Avez-vous déjà rêvé d’une meilleure version de vous-même ? C’est le cas pour Elisabeth Sparkle (Moore), une ancienne gloire du cinéma et vedette d’une émission d’aérobic, se retrouvant violemment écartée de celle-ci par son mégalo de directeur de distribution (nommé Harvey !), en raison de son âge, laquelle se verra injecter "The Substance", soit un sérum issu du marché noir promettant une version "plus jeune, plus belle, plus parfaite" d’elle-même, par modification cellulaire. Cependant, les consignes d’utilisation du produit sont très strictes, tandis que leur non-respect peut entraîner de monstrueux effets secondaires. Et c’est peu de le dire.
Après avoir mis en scène la violence faite aux femmes dans son précédent film "Revenge" (2017), Coralie Fargeat reste fidèle à son style cinématographique privilégiant non pas la grammaire des mots, mais bien celle du visuel et du son. D’ailleurs, vous ne regretterez au moins aucunement d’avoir fait le déplacement pour ce que ce film a à nous offrir en matière de mise en scène. Ainsi, la photographie saturée de Benjamin Kraun, la musique électronique de Raffertie, le travail hallucinant sur le maquillage et les prothèses de la société Pop FX de Pierre-Olivier Persin, ou encore les décors nous emmènent dans un univers onirique qui n’appartient qu’à lui, et portant avec assurance ses idées maîtresses... En témoigne une expérience de cinéma viscérale (sans mauvais jeu de mots), où le travail technique participe au côté cathartique de cette œuvre satirique, laquelle pousse dans ses retranchements caricaturaux les plus absurdes et jouissifs le regard actuel que porte la société au culte du corps, et à l’image de la femme. C’est notamment le cas à Hollywood, manifestement dirigé par les diktats masculins et leur fantasme de la féminité parfaite et de la jeunesse-objet, ce pour quoi tant d’actrices ont d’ailleurs recours à la chirurgie esthétique, Demi Moore la première...
Anti-héroïne de cette histoire cauchemardesque, Demi Moore ne joue pas ici à demi-mesure, elle qui se met d’ailleurs totalement à nu (malgré quelques prothèses), et se confronte à l’une des plus grandes peurs des actrices, soit la vieillesse. Et autant dire que l’actrice joue gros, sortant doublement ici de sa zone de confort dans ce film tourné entièrement en France, elle qui a dû se conformer aux méthodes et exigences d’un tournage européen (malgré la présence sur le plateau de son chihuahua pour la rassurer), tout en acceptant de s’exposer, et cela aussi bien émotionnellement que physiquement. Pourtant, Demi Moore livre ici une incroyablement performance, à voir au second degré, dans la peau d’un personnage malmené par le miroir que lui renvoient, d’une part, la société qui l’entoure et, d’autre part, sa version "améliorée" (mais pourtant méprisante) d’elle-même. C’est d’ailleurs la façon dont Elisabeth se verra usurper son identité et sa raison d’être par une autre version d’elle-même qui sera davantage ici le moteur d’une chute d’autant plus vertigineuse, et aux conséquences absolument dévastatrices...
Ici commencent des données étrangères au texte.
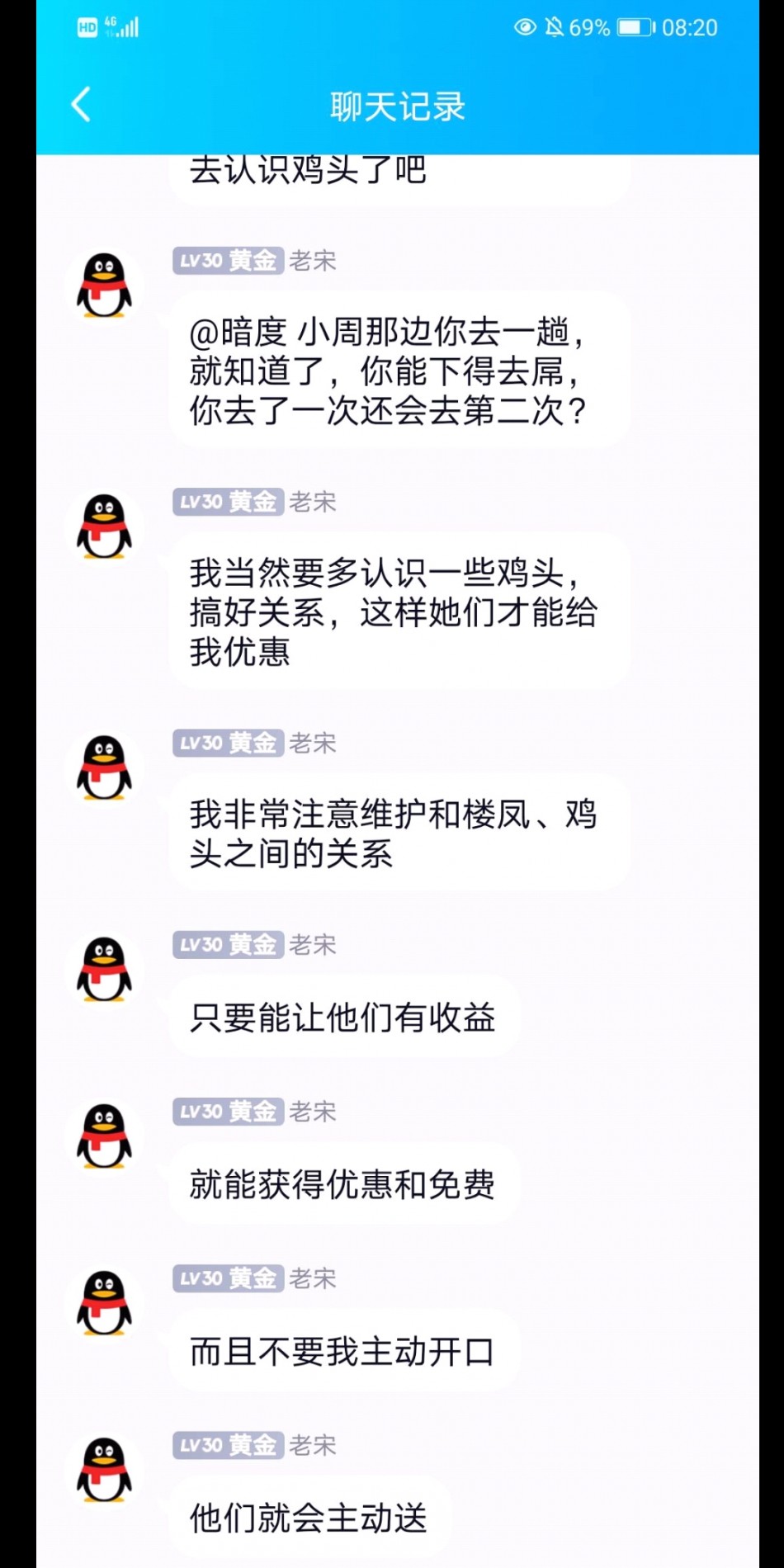Open avatar beside message mentioning 小周那边
The height and width of the screenshot is (1568, 784).
(104, 286)
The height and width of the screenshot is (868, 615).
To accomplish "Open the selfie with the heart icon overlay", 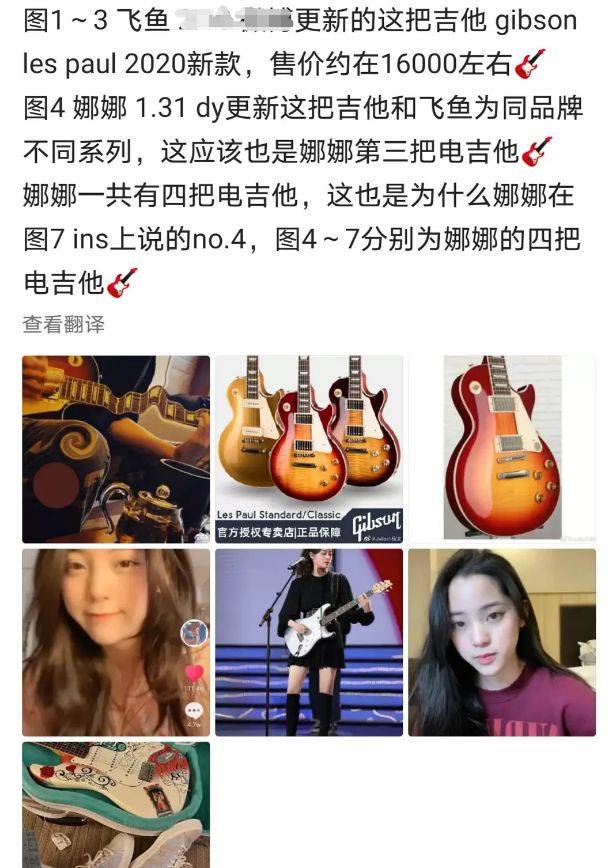I will (x=116, y=642).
Quel plaisir donc, vous l’aurez compris, de retrouver Demi Moore dans un premier rôle d’envergure, elle qui n’a aucunement eu peur de jouer avec son image et, mieux encore (ou pire - on ne parvient toujours pas à se prononcer !), d’accepter de la voir se déformer. Car ladite substance va, en effet, faire beaucoup de dégâts sur son corps, et donc celui de son personnage. Or, cela n’aurait, de prime abord, ne pas dû être le cas, étant donné le côté "plus parfait" et la plastique de rêve de son double, Sue, campée par la jeune actrice - et fille d’Andie McDowell - Margaret Qualley, déjà vue cette année-ci dans "Drive-Away Dollars" (d’Ethan coen) et "Kind of Kindness" (de Yórgos Lánthimos). Pulpeuse et terriblement sexy avec son justaucorps rose, l’actrice est à la fois fébrile et hystérique dans le corps de cette jeune ayant tout pour plaire, dont aux producteurs avides de chair fraîche (Dennis Quaid, horrible - à son avantage - dans son rôle). Mais il ne faudrait pas en oublier les règles pour autant... Or, une fois la première partie installée, le film opère un virage à 180 degrés, Coralie Fargeat, ses acteurs et son exceptionnelle équipe technique jouant à fond la carte du gore assumé, quitte à s’éloigner des propos qui se cachent sous les amas de peaux de "The Substance", privilégiant les viscères à toute subtilité...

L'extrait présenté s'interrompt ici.